Publication Date: September 13th 2010
Genre(s): Contemporary, Adult
Series Status: Stand alone
Format and Source: Paperback, Owned
Rating: 5 out of 5
Synopsis from Goodreads:
It’s Jack’s birthday and he’s excited about turning five. Jack lives with his Ma in Room, which has a locked door and a skylight, and measures 11 feet by 11 feet. He loves watching TV but he knows that nothing he sees on screen is truly real. Until the day Ma admits that there’s a world outside.
This could have been a very short, almost “typical” book on kidnapping and rape told from Jack’s mothers perspective, but that wouldn’t have been nearly as creative and haunting as this book.

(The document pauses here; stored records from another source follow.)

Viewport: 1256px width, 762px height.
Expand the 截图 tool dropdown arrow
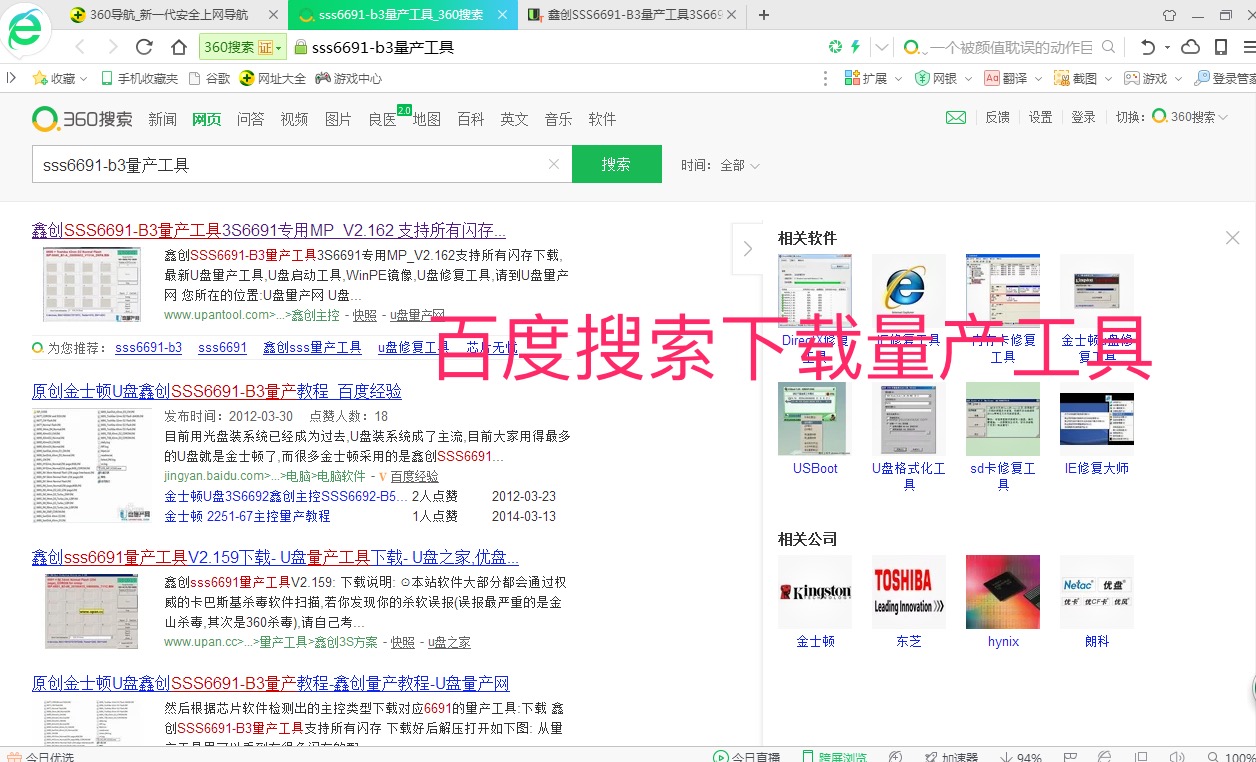coord(1108,78)
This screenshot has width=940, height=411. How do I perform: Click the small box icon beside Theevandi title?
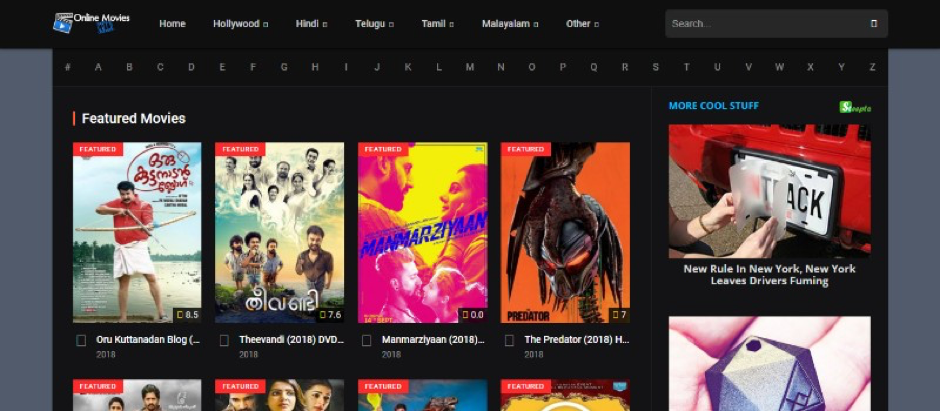[225, 340]
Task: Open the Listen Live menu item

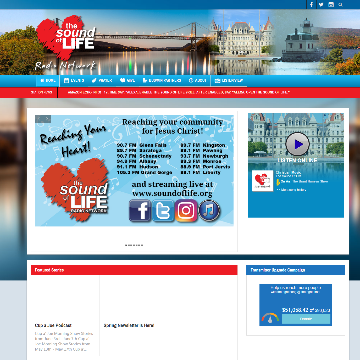Action: [x=229, y=81]
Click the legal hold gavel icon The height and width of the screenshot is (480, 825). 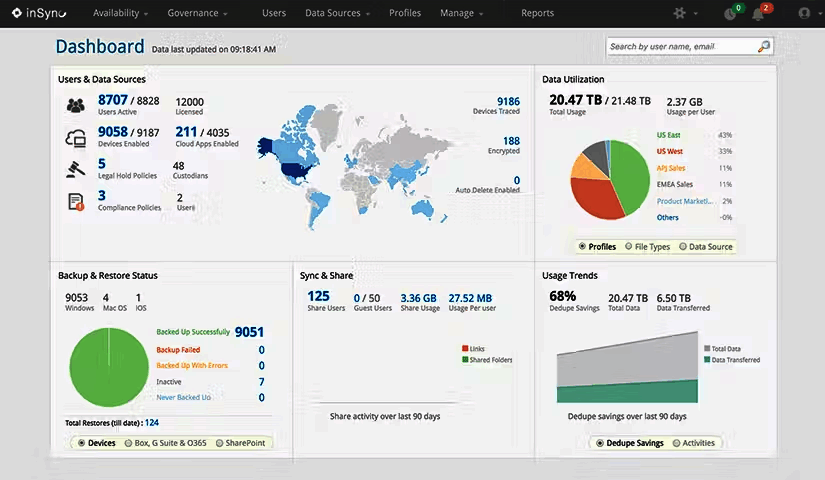click(x=76, y=169)
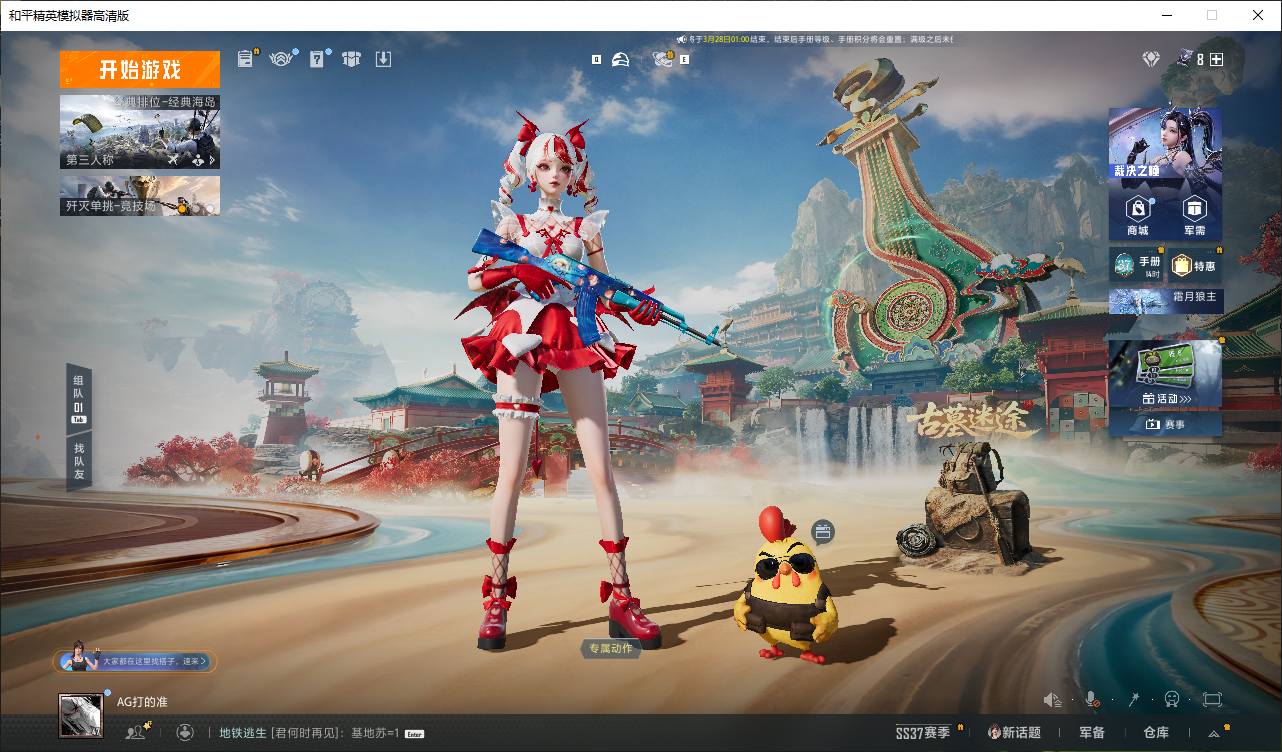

As Jack is the one telling the story, the language is much more simplistic and not grammatically correct so that is definitely something to get used to. He also incredibly naive, to the point it is almost painful. His mother brought him up on the belief that there is nothing outside of this room, and everything they saw on TV was fictional. This was so he didn’t feel as if he was missing out on anything, and that made me feel so terrible for his mother having make that decision.

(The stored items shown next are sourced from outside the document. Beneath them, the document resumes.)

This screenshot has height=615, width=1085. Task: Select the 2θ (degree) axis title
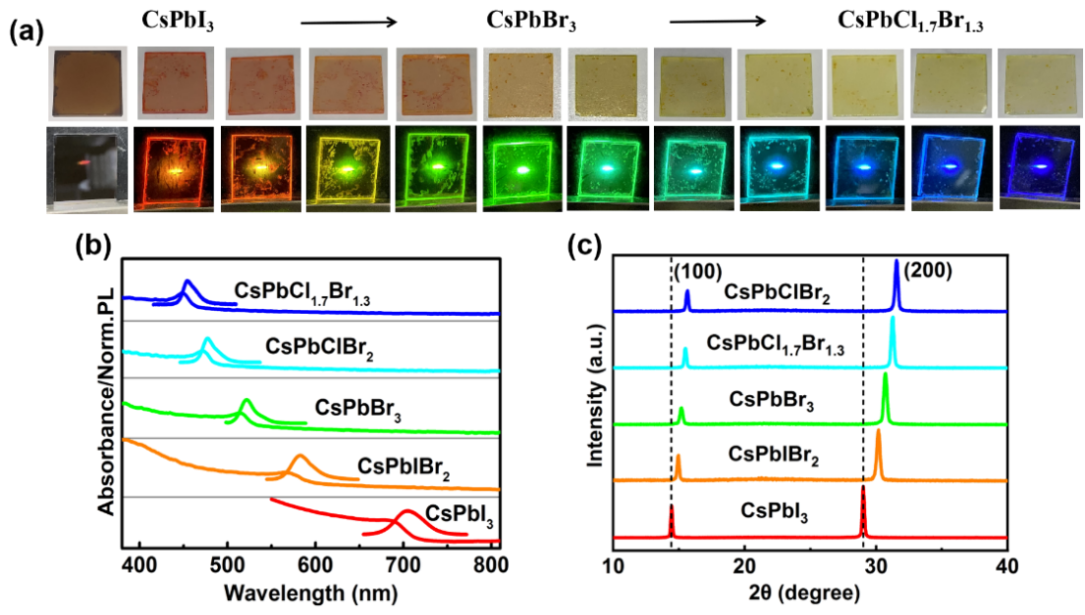pos(810,593)
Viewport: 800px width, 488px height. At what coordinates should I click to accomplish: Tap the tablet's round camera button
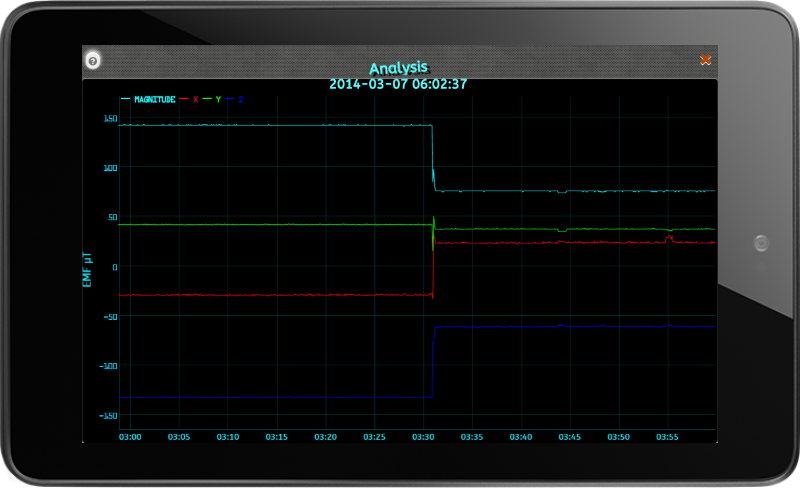point(761,243)
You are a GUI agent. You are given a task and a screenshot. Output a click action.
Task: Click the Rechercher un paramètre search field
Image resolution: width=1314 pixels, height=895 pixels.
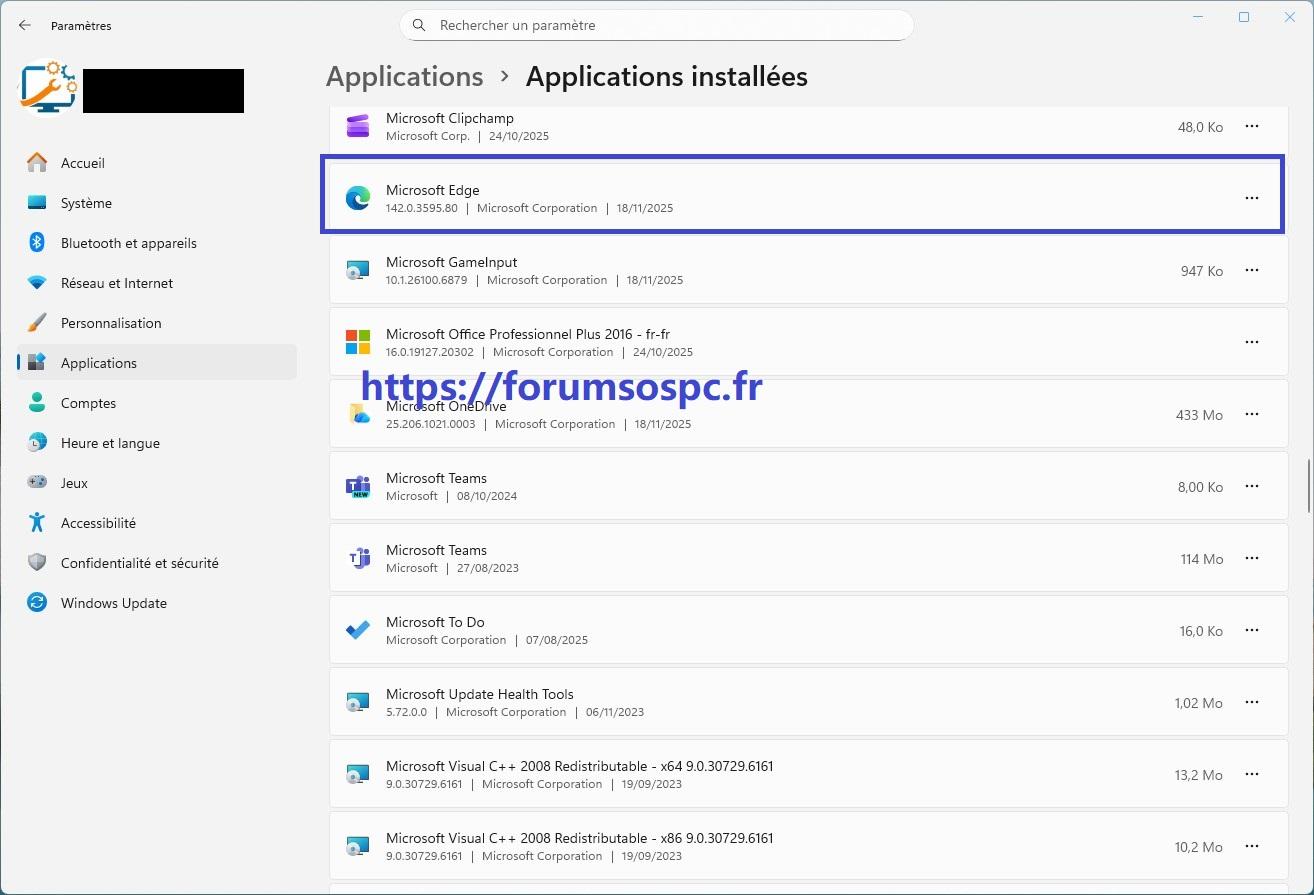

Their life within the confines of the room is incredibly regimented and as close to normal as his mother could make it, but it’s this routine which makes some aspects of this so much more horrifying. For example, at nine o’clock at night Jack sits in the wardrobe while the kidnapper comes in and, you know, does ‘things’ to Jack’s mother. Jack doesn’t really know what was happening so he just gives these innocent descriptions of what he hears in a way which caused my heart to break for him and his mother.
About half way through the book, Jack does eventually escape the room and his mother is rescued. Jack assimilation to the world outside of the room takes up much more of the book than I expected, but I am glad for that. We get to see how he learns about how the world is so much bigger than he could ever imagine. How he socialises with people other than his mother. And how he accustoms to the un-regimented lifestyle that freedom allows.
Jack’s point of view had an innocence that allowed nothing to be left out. It’s this point that made this book so jarring and brilliant.